Con una población que supera los 5 millones de personas, la flamante capital de la república chilena se encuentra en constante crecimiento y se constituye como el centro administrativo, cultural y económico del país sureño. Quizás no posea la fastuosidad o la apariencia turística de ciudades como Río de Janeiro o Buenos Aires, pero si comparte su carácter cosmopolita, además de numerosos encantos que seguramente dejarán maravillados a aquellos que tengan la fortuna de visitarla.
Fundada en 1541 por el conquistador español Pedro de Valdivia, la ciudad fue construida siguiendo un patrón de cuadrículas y aún en nuestros días, se mantiene como una ciudad muy ordenada y fácil de recorrer.
En Santiago, la tradición convive en perfecta armonía con la modernidad, dando como resultado una bella ciudad, donde iglesias y mansiones coloniales se encogen debajo de modernos rascacielos y calles adoquinadas conducen a centros comerciales de los años 70.

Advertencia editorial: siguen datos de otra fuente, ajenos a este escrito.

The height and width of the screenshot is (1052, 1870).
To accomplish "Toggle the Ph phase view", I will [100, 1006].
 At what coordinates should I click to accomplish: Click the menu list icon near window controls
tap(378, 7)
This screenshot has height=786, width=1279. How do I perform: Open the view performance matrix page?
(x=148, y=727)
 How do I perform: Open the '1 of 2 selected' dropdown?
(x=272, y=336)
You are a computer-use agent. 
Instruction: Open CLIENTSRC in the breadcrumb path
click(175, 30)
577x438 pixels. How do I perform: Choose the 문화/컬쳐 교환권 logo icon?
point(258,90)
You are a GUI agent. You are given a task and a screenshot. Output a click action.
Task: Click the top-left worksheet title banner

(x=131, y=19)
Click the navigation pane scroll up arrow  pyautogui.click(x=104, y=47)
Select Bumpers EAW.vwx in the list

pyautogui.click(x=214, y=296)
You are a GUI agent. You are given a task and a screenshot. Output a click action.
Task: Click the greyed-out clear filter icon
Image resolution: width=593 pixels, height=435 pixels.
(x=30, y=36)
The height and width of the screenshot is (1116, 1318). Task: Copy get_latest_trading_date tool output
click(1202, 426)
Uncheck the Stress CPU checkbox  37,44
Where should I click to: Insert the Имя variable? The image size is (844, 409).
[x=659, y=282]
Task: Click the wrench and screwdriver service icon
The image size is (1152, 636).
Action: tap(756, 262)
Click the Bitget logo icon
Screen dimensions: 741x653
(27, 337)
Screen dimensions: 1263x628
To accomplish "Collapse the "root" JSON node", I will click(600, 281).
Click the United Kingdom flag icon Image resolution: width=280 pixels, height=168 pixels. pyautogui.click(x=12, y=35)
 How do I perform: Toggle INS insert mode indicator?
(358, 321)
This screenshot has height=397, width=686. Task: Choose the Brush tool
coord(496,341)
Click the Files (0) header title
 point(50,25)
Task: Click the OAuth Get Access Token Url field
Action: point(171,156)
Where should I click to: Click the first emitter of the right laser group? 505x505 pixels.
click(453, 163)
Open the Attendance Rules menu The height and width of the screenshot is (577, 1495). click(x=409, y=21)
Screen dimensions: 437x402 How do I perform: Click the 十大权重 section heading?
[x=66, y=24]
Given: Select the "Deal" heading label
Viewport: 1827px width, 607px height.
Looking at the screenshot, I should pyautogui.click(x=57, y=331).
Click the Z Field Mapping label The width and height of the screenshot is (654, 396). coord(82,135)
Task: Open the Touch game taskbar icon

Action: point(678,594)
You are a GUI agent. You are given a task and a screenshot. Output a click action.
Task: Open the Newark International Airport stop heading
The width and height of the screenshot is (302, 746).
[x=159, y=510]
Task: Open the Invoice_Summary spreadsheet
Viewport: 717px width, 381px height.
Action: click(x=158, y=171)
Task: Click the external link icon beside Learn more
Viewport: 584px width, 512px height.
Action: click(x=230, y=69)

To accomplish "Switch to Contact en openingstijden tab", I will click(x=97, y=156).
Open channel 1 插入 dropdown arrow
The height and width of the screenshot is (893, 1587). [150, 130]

La ciudad esta compuesta por 32 comunas, las cuales poseen características únicas que las diferencian entre si, como por ejemplo, elegantes barrios de suburbio, modernos distritos de negocio, grandes centros comerciales y vibrantes zonas bohemias.
Si bien la atención de los turistas suele concentrarse en La Patagonia, la Región de los Lagos y en otros destinos más famosos en Chile, Santiago merece una mirada más profunda por sus visitantes, pese a lo bulliciosa que puede ser la ciudad en ocasiones y al constante humo que la asedia. El centro histórico de la ciudad posee una fascinante selección de museos, iglesias y centros culturales de una gran belleza arquitectónica y relevancia histórica.
Existe además un gran número de parques exóticos, modernos centros comerciales y dos hermosas vistas panorámicas de la ciudad desde lo alto de una colina, a las cuales sin duda vale la pena echarle un vistazo.
Y por supuesto, no se puede dejar de visitar los numerosos centros de ski que se encuentran muy cerca de la capital chilena o los famosos viñedos en donde se prepara el famoso vino chileno, reconocido a nivel mundial por su gran calidad.
La impresión que quede en la retina del visitante de Santiago dependerá mucho de la zona de la ciudad que este decida para su estadía. En el centro de Santiago, los hoteles suelen ser más baratos y además cuentan con la ventaja de estar ubicados muy cerca de los museos y de las atracciones históricas de la ciudad; sin embargo, el tráfico entre semana en esta zona suele ser complicado. Por otro lado, el cercano barrio de Providencia ofrece un agradable panorama verdoso, con mucha vegetación, lugares seguros para pasar la noche, restaurantes y numerosas tiendas. Sin embargo, para aquellos que buscan un poco más de lujo, Las Condes se presenta como la mejor apuesta.
Y no importa que zona de Santiago escoja el turista para su estadía, movilizarse por la ciudad resulta una experiencia muy sencilla gracias al sistema de metro de Santiago.